Re: [Sender Address Forgery]Re: [Sender Address Forgery]Re: [HACKERS] path toward faster partition pruning

From: Amit Langote <Langote_Amit_f8(at)lab(dot)ntt(dot)co(dot)jp>
To: David Rowley <david(dot)rowley(at)2ndquadrant(dot)com>
Cc: Kyotaro HORIGUCHI <horiguchi(dot)kyotaro(at)lab(dot)ntt(dot)co(dot)jp>, Rajkumar Raghuwanshi <rajkumar(dot)raghuwanshi(at)enterprisedb(dot)com>, Robert Haas <robertmhaas(at)gmail(dot)com>, Dilip Kumar <dilipbalaut(at)gmail(dot)com>, Beena Emerson <memissemerson(at)gmail(dot)com>, PostgreSQL-development <pgsql-hackers(at)postgresql(dot)org>
Subject: Re: [Sender Address Forgery]Re: [Sender Address Forgery]Re: [HACKERS] path toward faster partition pruning
Date: 2018-01-16 08:08:50
Message-ID: 294e8400-6c40-87d5-078f-8713142032a0@lab.ntt.co.jp
Views: Raw Message | Whole Thread | Download mbox
Thread:
Lists: pgsql-hackers

Hi David.

Thanks for the review.

On 2018/01/12 12:30, David Rowley wrote:
> I've got a few more things for you. I'm only partway through another
> pass, but it makes sense to post what I have now if you're working on
> a new version.
>
> 1. partitioing -> partitioning
>
> * Strategy of a partition clause operator per the partitioing operator class

Fixed.

> 2. get_partitions_from_clauses() modifies partclauses without
> mentioning it in the header.
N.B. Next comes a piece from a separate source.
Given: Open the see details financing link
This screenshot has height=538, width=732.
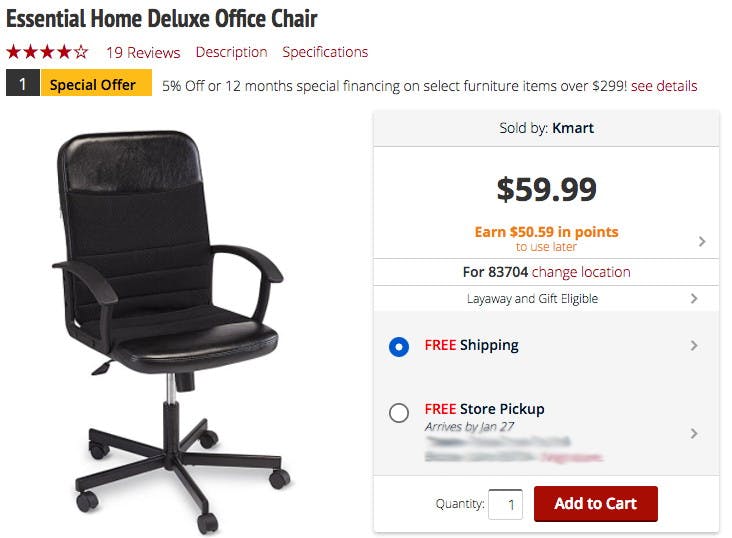Looking at the screenshot, I should (x=664, y=86).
I think you need to either:
>
> a) warn about this in the header comment; or
> b) do a list_copy() before list_concat()
> c) do list_truncate back to the original length after you're done with the list.

Went with (b).

> 3. get_partitions_from_clauses_recurse(), with:
>
> result = bms_add_range(result, 0, partdesc->nparts - 1);
>
> You could change that to bms_add_range(NULL, ...) and ditch the
> assignment of result to NULL at the start of the function.

Done.

> 4. classify_partition_bounding_keys() now returns bool, but the return
> statement is still:
>
> return keys->n_eqkeys + keys->n_minkeys + keys->n_maxkeys + n_keynullness;
>
> my compiler didn't warn about that, but I'd imagine some might.

Oops, my bad.

>
> Instead, can you make it:
>
> if (keys->n_eqkeys > 0 || keys->n_minkeys > 0 ||
> keys->n_maxkeys > 0 || n_keynullness > 0)
> return true;
>
> return false;
>
> probably equal keys are the most likely case, so it'll be good to
> short circuit instead of performing addition on a bunch of stuff we
> don't care about anymore.

Changed it to what Robert suggested downthread.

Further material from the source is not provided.